Dr Eric Crampton is Chief Economist at the New Zealand Initiative. This article was first published HERE
4 comments:
Have you seen what has been built? Some of it redefines the definition of ugly! There needs to be some restraint to ensure that there remains at least an element of good visual perspective when designing these things.
How about Lower Hutt Minor.
Or Hutt Bottom! No wait....Butt of the Hutt!
Or just Soggy Bottom, which is exactly what you get due to the leaking pipes.
There are so many better names for Wellington.
All very well, Eric, but Lower Hutt is governed by a very leftist, 'Labour' orientated Council.
Whatever the former Minister, Philip Twyford (PT), decreed through his publicly unmandated NPS-UD's (National Policy Statements on Urban Development), Lower Hutt most certainly followed. After all, its young Mayor (Labour aligned) Campbell Barry, has (well certainly, had) his sights set firmly on being a future Labour MP.
So when PT decreed that car parking could no longer be a development requirement (in all of NZ’s major cities) and construction up to six stories in height (as long as it was within a certain distance of a railway station which, in the perspective of Lower Hutt meant anywhere on the valley floor and never mind the geo-tech considerations) became the directive, in addition to there being a change to effectively a ‘no minimum size site’ permission, there you have Lower Hutt - very much bowing to the likes of the aspirations the ‘fast buck development enterprises’ of Williams Corporation, Faisandier Group, et al.
As a resident, and something of a 'land economist' due to my professional background, I can attest that Lower Hutt is certainly no exemplar to follow. If you want to aspire to (given half a chance) live in an Eastern Bloc-style environment where you will have potentially a sterile built-environment where the intent is to pack as many people into it as possible and beggar the consequences; where bio-diversity is increasingly under threat; where real-world amenity values are undermined (like visual aesthetic appreciation, sun, privacy, a backyard for the kids to play/general ease of family living like somewhere to park the car, put out the rubbish bin, unload deliveries like beds & appliances etc. etc.); and, simply, where it will not be a great place to live due to social discomfiture and unrest all due to the aforesaid then, by all means, do follow Lower Hutt’s example.

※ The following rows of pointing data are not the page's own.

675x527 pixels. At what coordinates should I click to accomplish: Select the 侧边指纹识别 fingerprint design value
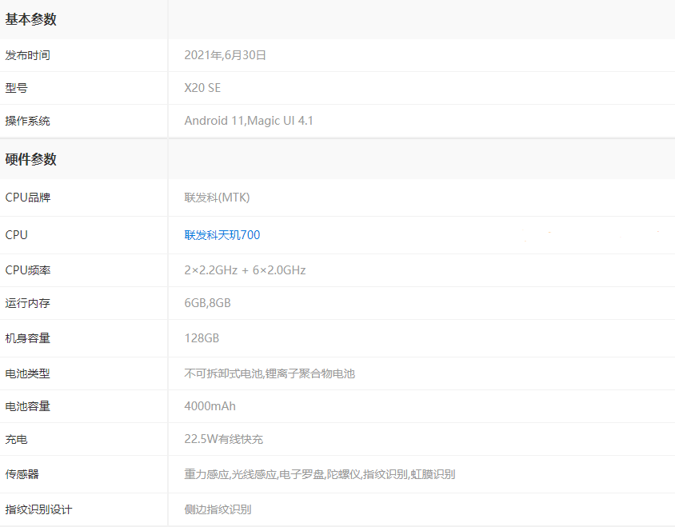point(218,509)
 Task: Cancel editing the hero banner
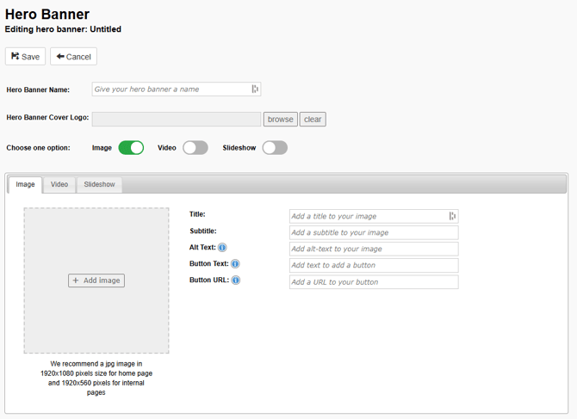tap(73, 57)
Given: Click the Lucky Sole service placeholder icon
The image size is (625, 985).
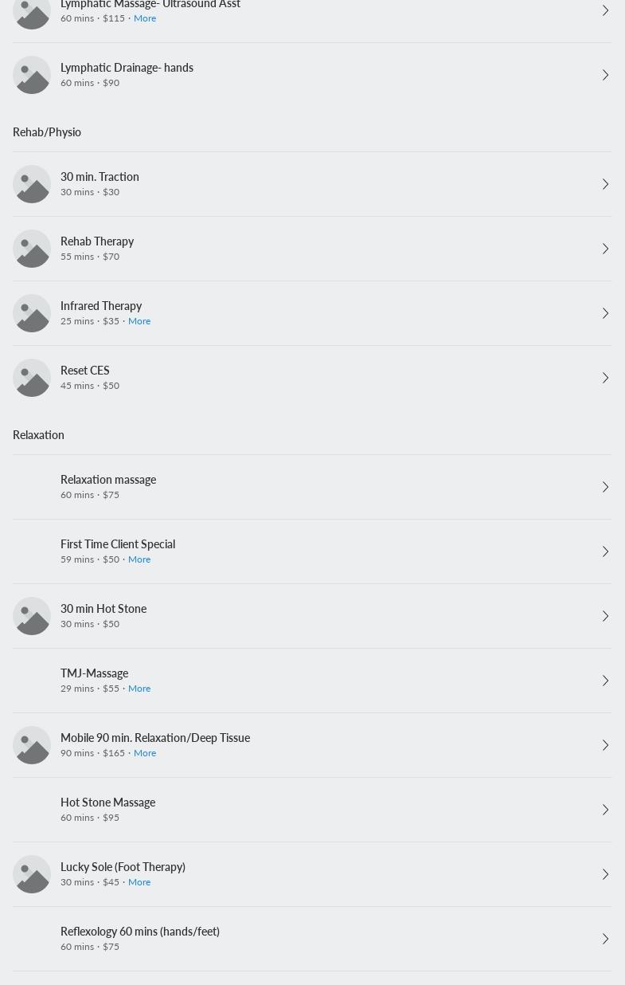Looking at the screenshot, I should point(32,874).
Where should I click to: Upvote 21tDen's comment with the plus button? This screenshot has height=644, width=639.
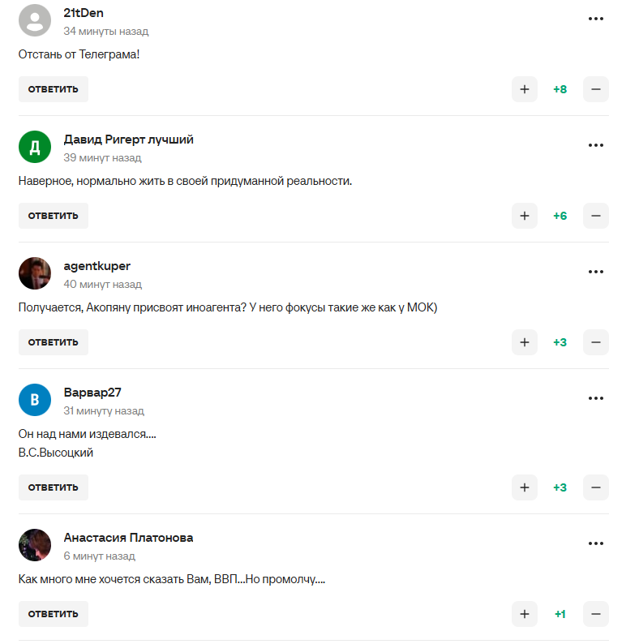point(525,89)
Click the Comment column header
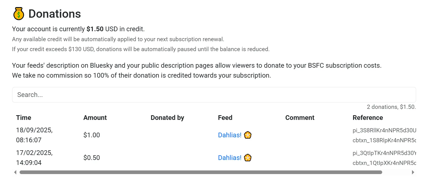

No wonder everywhere else (although certainly not Wellington), but preferably another country like Australia, is looking better by the day. New Zealand used to have its appeal as a great place to live. Do we really want to turn it into a Coronation Street, or perhaps worse, a Shanghai, and what is it with ‘growth’? Sure, it makes the economic wheels spin, but haven’t we now appreciated that all that has to end somewhere, and don’t we want to protect OUR ENVIRONMEMT where we live?
As I see it, it’s all tied to migration. We’re causing emigration of the wrong cohort and, likewise, immigration here also of the wrong cohort. We need to have the discussion on what we really want to achieve – and surely that’s not more housing - at all costs?